Autre exercice un tantinet plus sérieux (quoique, l’humour, c’est très sérieux), un édito doit défendre un point de vue particulier et son but ultime n’est certes pas non plus de “faire plaisir à tout le monde” (d’autres titres le font bien mieux que nous, à Lyon comme ailleurs). Quant aux reportages sur le terrain, aux interviews, qu’ils soient écrits, tournés en vidéo ou enregistrés sur notre webradio, ils doivent relater aussi fidèlement que possible – je n’ose écrire “le réel”, c’est une notion trop philosophique- du moins ce qui a été vu, entendu, observé.

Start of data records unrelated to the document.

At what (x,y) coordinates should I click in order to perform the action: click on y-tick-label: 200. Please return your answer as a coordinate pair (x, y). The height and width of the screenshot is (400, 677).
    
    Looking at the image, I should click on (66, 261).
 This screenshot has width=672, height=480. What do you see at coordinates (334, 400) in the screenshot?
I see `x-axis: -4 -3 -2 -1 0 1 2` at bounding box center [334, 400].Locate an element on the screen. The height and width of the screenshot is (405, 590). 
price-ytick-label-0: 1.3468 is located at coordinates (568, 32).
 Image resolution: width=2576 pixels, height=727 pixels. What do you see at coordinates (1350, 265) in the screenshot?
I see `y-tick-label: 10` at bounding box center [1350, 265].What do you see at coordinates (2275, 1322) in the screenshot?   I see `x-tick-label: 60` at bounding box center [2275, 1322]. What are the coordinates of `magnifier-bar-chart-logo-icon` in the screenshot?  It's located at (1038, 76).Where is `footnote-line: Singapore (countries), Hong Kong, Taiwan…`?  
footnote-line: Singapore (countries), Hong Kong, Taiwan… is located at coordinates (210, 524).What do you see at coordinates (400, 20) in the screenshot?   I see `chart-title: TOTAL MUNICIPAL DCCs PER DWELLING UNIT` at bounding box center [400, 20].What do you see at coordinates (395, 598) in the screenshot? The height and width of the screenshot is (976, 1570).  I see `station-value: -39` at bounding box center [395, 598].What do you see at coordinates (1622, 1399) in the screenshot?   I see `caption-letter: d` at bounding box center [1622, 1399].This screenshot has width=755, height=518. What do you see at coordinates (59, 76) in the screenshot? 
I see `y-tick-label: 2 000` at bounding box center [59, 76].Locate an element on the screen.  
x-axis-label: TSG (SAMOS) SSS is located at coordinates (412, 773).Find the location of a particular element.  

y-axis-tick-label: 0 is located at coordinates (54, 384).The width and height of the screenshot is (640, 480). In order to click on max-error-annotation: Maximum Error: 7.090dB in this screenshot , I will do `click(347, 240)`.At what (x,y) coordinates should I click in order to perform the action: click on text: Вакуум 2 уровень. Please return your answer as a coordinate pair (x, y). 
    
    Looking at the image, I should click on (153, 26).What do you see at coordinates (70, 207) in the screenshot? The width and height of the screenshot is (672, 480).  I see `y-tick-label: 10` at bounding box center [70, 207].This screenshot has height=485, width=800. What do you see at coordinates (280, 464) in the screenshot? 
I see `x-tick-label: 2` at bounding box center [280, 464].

Les latinistes me pardonneront pour cette forme impropre, mais c’est bien là le rôle et la fonction essentiels de “transmission” d’un média.

Bien entendu, la forme influence aussi le fond ; parfois même, quand c’est réussi, elle devient créatrice de sens. Il s’agit simplement de ne pas confondre les genres. Nous prenons un soin tout particulier à séparer ce qui relève de l’information générale, des billets d’humeur, des éditos, des tribunes libres, en le précisant aux lecteurs de façon claire et nette par des rubriques, des blocs, des univers dédiés, ou encore des sur-titres. Toute confusion est alors “indépendante de notre volonté”, selon la formule consacrée.

Depuis longtemps j’ai pris le parti d’en (sou) rire, mais je reste profondément choqué quand Gérard Collomb, sénateur-maire de Lyon déclare – et il le fait de façon assez régulière- que Lyon Capitale est un titre qui ne rapporte que “des calomnies”, tout comme je suis profondément choqué quand Xavier Bertrand, secrétaire général de l’UMP, accuse Mediapart d’user “de méthodes fascistes”. Même si ces accusations bêtes et méchantes n’abusent plus personne, hormis quelques militants intégristes, affidés alimentaires et autre contestataires de salon ayant choisi de mettre en veille la moitié de leur cerveau. Lyon Capitale ne sera jamais un “journal militant” au sens politique et partisan du terme, mais entend bien rester “le journal des esprits libres”.

Alors, si l’on peut rire de tout, peut-on rire avec tout le monde ? Pour répondre à cette deuxième question, je n’hésite pas à convoquer une nouvelle fois le grand Desproges : “C’est quelquefois au-dessus de mes forces, dans certains environnements humains : la compagnie d’un stalinien pratiquant me met rarement en joie. Près d’un terroriste hystérique, je pouffe à peine, et la présence à mes côtés d’un militant d’extrême droite assombrit couramment la jovialité monacale de cette mine réjouie dont je déplore en passant, mesdames et messieurs les jurés, de vous imposer quotidiennement la présence inopportune au-dessus de la robe austère de la justice sous laquelle je ne vous raconte pas”.